El Gobierno ha sembrado con varias pistas el camino de su postura que se endureció progresivamente. Cristina denuncia a los buitres como los grandes perversos del capitalismo salvaje –concepto difícil de ser rebatido– pero ha tomado de adversario político a Griesa. Con esquirlas que impactarían sobre Washington y Barack Obama. El juez pudo haber errado con su fallo y detonado incertidumbres en el sistema financiero mundial.
Pero es el hombre con el cual, guste o no, se debería rastrear una salida. No parece la mejor estrategia convertirlo en blanco de todas las críticas. Está visto que ese hombre veterano y hastiado contesta con la misma moneda: rechazó el pedido de “stay” cuando tenía opciones para haberlo repuesto, siquiera brevemente, con el fin de que el Gobierno cumpliera con el pago a los bonistas. Hubiera significado de su parte una concesión y, quizás, un retroceso en la argumentación jurídica de sus fallos. Habría implantado de ese modo una tregua hasta fines de septiembre. Un paréntesis más generoso para la búsqueda de una solución definitiva. Pero el magistrado neoyorquino desconfía de la voluntad negociadora de la Presidenta y de su ministro de Economía.

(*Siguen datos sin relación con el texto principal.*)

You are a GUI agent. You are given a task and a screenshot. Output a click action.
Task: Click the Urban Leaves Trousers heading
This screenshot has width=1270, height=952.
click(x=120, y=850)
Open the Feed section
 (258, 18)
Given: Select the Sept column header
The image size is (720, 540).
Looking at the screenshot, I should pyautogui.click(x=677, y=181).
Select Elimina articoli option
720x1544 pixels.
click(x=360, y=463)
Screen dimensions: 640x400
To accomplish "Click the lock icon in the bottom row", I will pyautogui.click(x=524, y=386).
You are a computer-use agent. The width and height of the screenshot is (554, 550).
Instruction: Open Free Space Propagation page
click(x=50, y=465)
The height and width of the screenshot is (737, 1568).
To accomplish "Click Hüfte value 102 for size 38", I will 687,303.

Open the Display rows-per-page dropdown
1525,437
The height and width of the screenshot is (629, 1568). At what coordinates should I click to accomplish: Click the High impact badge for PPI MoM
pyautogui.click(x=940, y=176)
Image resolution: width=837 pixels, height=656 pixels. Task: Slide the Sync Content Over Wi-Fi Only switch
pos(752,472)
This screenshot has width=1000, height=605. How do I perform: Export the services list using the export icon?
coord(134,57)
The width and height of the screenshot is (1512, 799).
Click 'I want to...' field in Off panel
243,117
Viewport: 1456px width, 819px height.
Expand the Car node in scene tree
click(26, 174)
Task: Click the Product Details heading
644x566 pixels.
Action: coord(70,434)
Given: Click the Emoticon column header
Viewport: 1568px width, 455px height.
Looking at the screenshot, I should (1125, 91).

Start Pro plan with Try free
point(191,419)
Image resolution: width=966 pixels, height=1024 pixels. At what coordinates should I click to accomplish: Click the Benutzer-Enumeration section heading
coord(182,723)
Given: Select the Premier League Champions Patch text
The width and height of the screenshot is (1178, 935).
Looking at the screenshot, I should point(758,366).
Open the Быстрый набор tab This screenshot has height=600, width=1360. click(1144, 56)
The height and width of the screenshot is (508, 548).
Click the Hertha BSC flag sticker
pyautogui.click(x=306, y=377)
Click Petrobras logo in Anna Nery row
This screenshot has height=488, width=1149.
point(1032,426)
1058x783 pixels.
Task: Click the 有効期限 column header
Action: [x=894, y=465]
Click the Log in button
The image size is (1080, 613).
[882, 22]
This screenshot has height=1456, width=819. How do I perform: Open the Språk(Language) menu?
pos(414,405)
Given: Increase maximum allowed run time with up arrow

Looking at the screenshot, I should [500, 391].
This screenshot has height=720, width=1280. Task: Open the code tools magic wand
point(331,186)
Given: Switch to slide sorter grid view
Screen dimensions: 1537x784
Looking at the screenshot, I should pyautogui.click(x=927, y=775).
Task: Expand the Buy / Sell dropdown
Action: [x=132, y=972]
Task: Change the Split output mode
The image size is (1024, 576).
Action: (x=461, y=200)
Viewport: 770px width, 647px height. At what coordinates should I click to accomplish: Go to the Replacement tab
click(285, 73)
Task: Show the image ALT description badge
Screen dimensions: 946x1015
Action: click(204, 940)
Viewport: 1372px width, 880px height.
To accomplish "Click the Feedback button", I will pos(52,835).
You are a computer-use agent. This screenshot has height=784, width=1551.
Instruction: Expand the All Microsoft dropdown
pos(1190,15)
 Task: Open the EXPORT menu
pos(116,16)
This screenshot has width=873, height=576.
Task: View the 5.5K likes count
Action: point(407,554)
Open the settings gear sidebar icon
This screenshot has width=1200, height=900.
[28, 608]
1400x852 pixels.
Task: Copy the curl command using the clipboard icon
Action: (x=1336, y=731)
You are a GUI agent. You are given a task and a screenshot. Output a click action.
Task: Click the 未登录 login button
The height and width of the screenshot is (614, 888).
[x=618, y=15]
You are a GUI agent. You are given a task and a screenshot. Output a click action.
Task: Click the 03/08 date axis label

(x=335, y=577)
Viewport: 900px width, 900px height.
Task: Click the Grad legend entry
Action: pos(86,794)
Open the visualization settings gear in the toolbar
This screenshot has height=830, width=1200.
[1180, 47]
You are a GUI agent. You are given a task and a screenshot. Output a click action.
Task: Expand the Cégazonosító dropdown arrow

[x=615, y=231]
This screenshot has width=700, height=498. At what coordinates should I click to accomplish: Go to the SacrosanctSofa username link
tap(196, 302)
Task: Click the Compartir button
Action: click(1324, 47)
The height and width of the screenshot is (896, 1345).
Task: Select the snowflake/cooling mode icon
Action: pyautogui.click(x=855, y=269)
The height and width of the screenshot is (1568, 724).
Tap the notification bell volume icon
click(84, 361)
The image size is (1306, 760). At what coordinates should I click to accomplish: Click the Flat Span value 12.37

Griesa debe haber tomado nota, además, del despliegue político y diplomático del Gobierno que, entre bambalinas, habría perseguido dos objetivos: aislarlo y sindicarlo como único responsable del supuesto default; rodearse de apoyos para lograr capear esa tormenta. Cristina trabajó respaldos a la posición argentina –algunos arrancados con tirabuzón– en la región y en varios foros multilaterales. La coronación de ese planteo pretendió ser el encuentro del BRICS (Brasil, Rusia, India, China y Sudáfrica) y las visitas a Buenos de Vladimir Putin y del presidente chino, Xi Jinping. Aunque en esos casos las solidaridades resultaron bastante módicas.
China fue, en ese cuadro, interpretado como el hito fuerte. En especial, el acuerdo del swap por US$ 11.000 millones efectivizado en yuanes con el propósito de fortalecer las reservas del Banco Central. Esos fondos servirían únicamente para que la Argentina no gaste moneda estadounidense cuando importe bienes desde Beijing. Pero fuentes K advierten sobre la existencia de una cláusula secreta (¿será así?) que permitiría, en caso de extrema necesidad, convertir esos yuanes en dólares a través de una intermediación bancaria. En suma, una presunta mayor solidez si el “default transitorio” acrecentara las dificultades de la económica doméstica.
Nadie conocería bien, aquí y en el mundo, el significado y las consecuencias que podría poseer aquel “default técnico o transitorio”. Menos todavía para un país con una economía en fuerte declive, con agitación social, y un poder político que está en despedida.
Todas, condiciones temerarias para jugar con fuego.